SOURCE:
--- START ---

Now, hearing all that, being reminded of the gospel's astounding significance, if you knew nothing about the content, the specifics of this good news, wouldn't you be eager to hear? Someone in Corinth might have said, “Well since you put it that way Paul, I suppose I better listen carefully to your reminder.”
2. The Specifics of This News (vs. 3b, 4)
And that reminder is exactly what we find in verses 3 and 4. Paul expresses it clearly and simply. He writes:
For I delivered to you as of first importance what I also received: [here it is] that Christ died for our sins in accordance with the Scriptures,  that he was buried, that he was raised on the third day in accordance with the Scriptures...
There it is. There it is. The gospel! Now is this the entirety of the gospel? No. But it's the very center of this Good News. If and when Christianity drifts from this, it ceases to be genuine Christianity. If any person drifts from this, they call their faith into question. This is of “first importance”.
Every other critical, central, core teaching is connected to this. Who was it that died and was raised? He had to be fully man and fully God. Can anything be added to what Christ did? No, redemption is by faith alone. Do you see? “This is it. This is first. Numero uno. This is the main thing. This is at the top of the list.”
Now notice there are two parts to the specifics Paul describes in these verses. First, there is what we could call an historical affirmation. Second, there is what we might call, a scriptural affirmation.
The historical affirmation is clear: Jesus the Christ, the Messiah, died, was buried, and was raised to life on the third day. These are historical events. They really happened. Our faith is not tied to some pie in the sky fairy tale or wild pseudo-history. It happened in Judea, under the Roman Empire, in the time of the governor, Pontius Pilate. In verses 5-8, Paul goes on to emphasize the historicity of these events. He writes this about the resurrection of Jesus...
...he appeared to Cephas, then to the twelve.  Then he appeared to more than five hundred brothers at one time, most of whom are still alive, though some have fallen asleep.  Then he appeared to James, then to all the apostles.  Last of all, as to one untimely born, he appeared also to me. (I Corinthians 15:5-8)
But as I mentioned, there's also a scriptural affirmation. Two times Paul highlights the fact that these historical events took place “in accordance with the Scriptures”. What does that mean? It means the OT spoke hundreds of years before about what was to come, about the death, burial, and resurrection of Jesus Christ.
It means these are not simply events from the pages of history. These were events from the pages of God's plan; the plan He determined and foretold long before it happened. Again, these are not peripheral, negotiable issues. They represent the perfect culmination of God's rescue mission to “reverse the curse” that fell upon us at the beginning, in the Garden.
The key phrase is a spiritual explanation of the historical event. In it's verse 3: Christ died...for our sins. You could see Jesus dying on that Roman cross. What you couldn't see is what we grasp with eyes of faith. He was dying for our sins. The just penalty of our disobedience, stretching all the way back to that first disobedience in the Garden, that penalty was paid for by Jesus.

--- END ---

SET PROBLEM A:
Could you repeat the part of the listing that opens with its first line and closes with the line containing "(x=26, y=144)", both ends included, leaving the pictures out of your answer?

AVAILABLE DATA:
--- START ---

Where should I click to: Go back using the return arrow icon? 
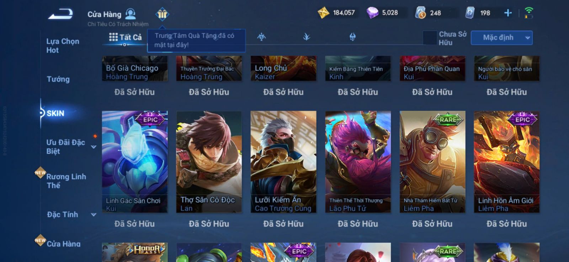61,14
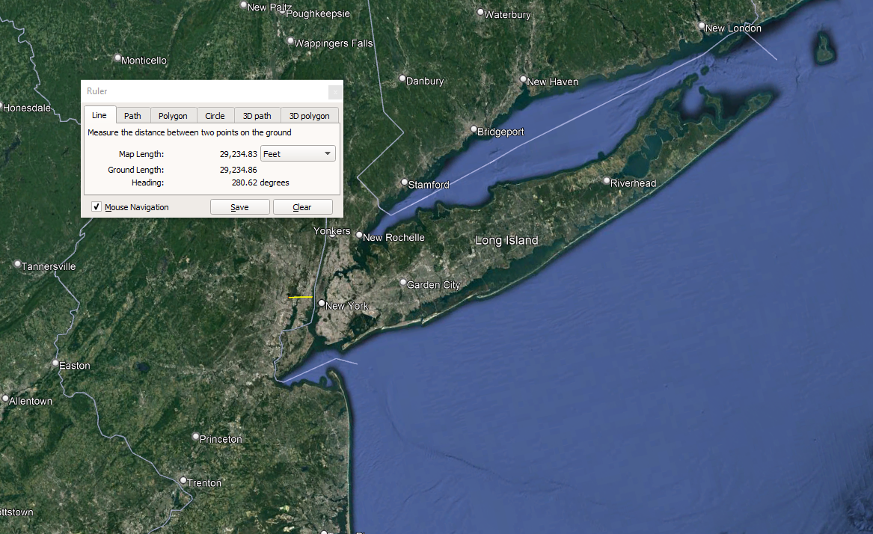Click the Riverhead placemark dot
873x534 pixels.
[607, 181]
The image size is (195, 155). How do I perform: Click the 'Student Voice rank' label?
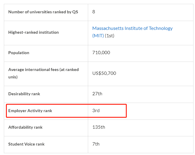(x=26, y=144)
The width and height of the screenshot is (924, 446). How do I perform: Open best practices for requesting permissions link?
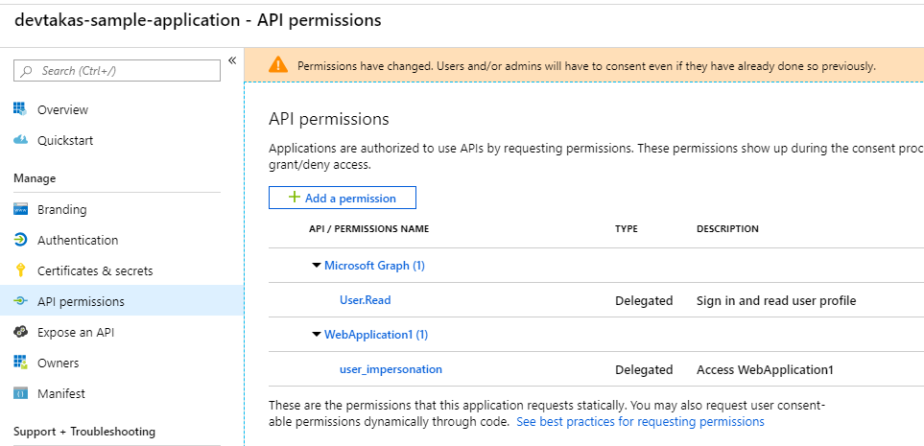[640, 421]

--- END ---

SET PROBLEM B:
In the passage about the gospel, who does the quoted Bible verse say the risen Jesus appeared to?

CORRECT ANSWER A:
Where should I click to: Go back using the return arrow icon? 
61,14
Click the Riverhead placemark dot
873x534 pixels.
[607, 181]
The image size is (195, 155). How do I perform: Click the 'Student Voice rank' label?
(x=26, y=144)

CORRECT ANSWER B:
- Cephas
- the twelve
- more than five hundred brothers at one time
- James
- all the apostles
- Paul ("me")